August 18, 2004

Ascribed Quantifier Restrictions

Way down in the comments to this entry, Brian Weatherson makes an interesting claim:

I think when we’re reporting other people’s beliefs using restricted quantifiers, it is our domains that matter, not theirs. So consider the following case. A, B and C are hosting a party. A wrongly believes that there is some Glenfiddich in the kitchen cupboard. In fact there is no whiskey of any kind in the house. Now consider the following dialogue between B and C, who are working out what drinks are available for guests:

B: Is there any whiskey?
C: A thinks there is some Glenfiddich.

I think that C correctly reports A’s belief, and correctly reports a false belief. That is despite the fact that it is surely true that there is some Glenfiddich somewhere. The tacit quantifier restriction to in the house or available to drink attaches to the content of the belief, and makes it a report of a false belief.

A problem with this is that (as Angel Pinillos more or less points out in the next comment) it doesn't seem to settle whose domain is relevant. If A's domain were relevant to the ascribed belief, C would still be reported a false and relevant belief of A. But we can fix that: Suppose that there is Glenfiddich upstairs, and A knows this. B and C are discussing what's in the cupboard, because they're only allowed to drink what's in the cupboard. Then if the same dialogue ensues:

B: Is there any whiskey?
C: A thinks there is some Glenfiddich

C (it seems intuitively) has falsely reported A's belief, even if A is at this moment repeating to himself, "There is some Glenfiddich, there is some Glenfiddich." The belief C is ascribing is false; the belief A has is true; so they're not the same beliefs.

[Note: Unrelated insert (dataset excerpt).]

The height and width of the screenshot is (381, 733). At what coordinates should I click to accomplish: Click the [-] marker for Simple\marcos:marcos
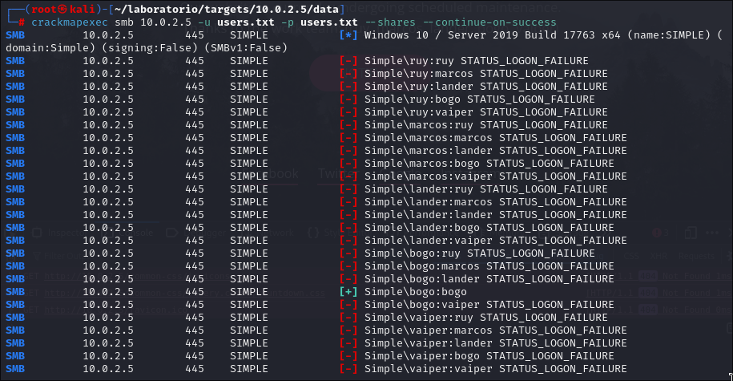pos(348,138)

What interests me here is how differing quantificational domains, and similar things, might affect things like free indirect discourse and fulsome de re belief ascriptions.

Take the fulsome de re as described by Ken Taylor, which combines de re belief ascription combined with a description of how the believer thinks of the object of the belief. So if the amnesiac war hero Heimson thinks (reading his biography) "Heimson deserves a medal," we could report it de re by saying

Heimson thinks that he, who he thinks of as "Heimson," deserves a medal.

Now apply this to a domain restriction. Suppose that we're of a school where only Plato counts as worth talking about--so when we say "the philosopher," it refers to Plato. And we read the scholastics who refer to Aristotle when they say "the philosopher." The scholastic Eco says:

(1) No dialogues by the philosopher survive.

We can't report (1) by saying:

(2) Eco believes that no dialogues by the philosopher survive

because that would ascribe to Eco the belief that no dialogues by Plato survive. But we can go fulsomely de re:

(3) Eco believes that no dialogues by Aristotle, whom he thinks of as "the philosopher," survive.

So far so good. But in free indirect discourse, it seems to me that it's correct to let the ascribee's usage rule:

(4) Eco pored over the writings of Aristotle. What did this mean? Now he understood what the philosopher was saying.

(I've just read Spiderweb by Penelope Lively, which has a lot of FID passages in which two characters think of their mother as "she." I think that's a similar phenomenon--it's the focus supplied by the characters' context that matters, and their mother is the woman who is always in focus there, so "she" always refers to their mother in free indirect discourse from their point of view.)

I don't have a grand moral here--it just seems like domain restrictions might provide some interesting supplements to the data we get from indexicals when we're discussing belief ascriptions.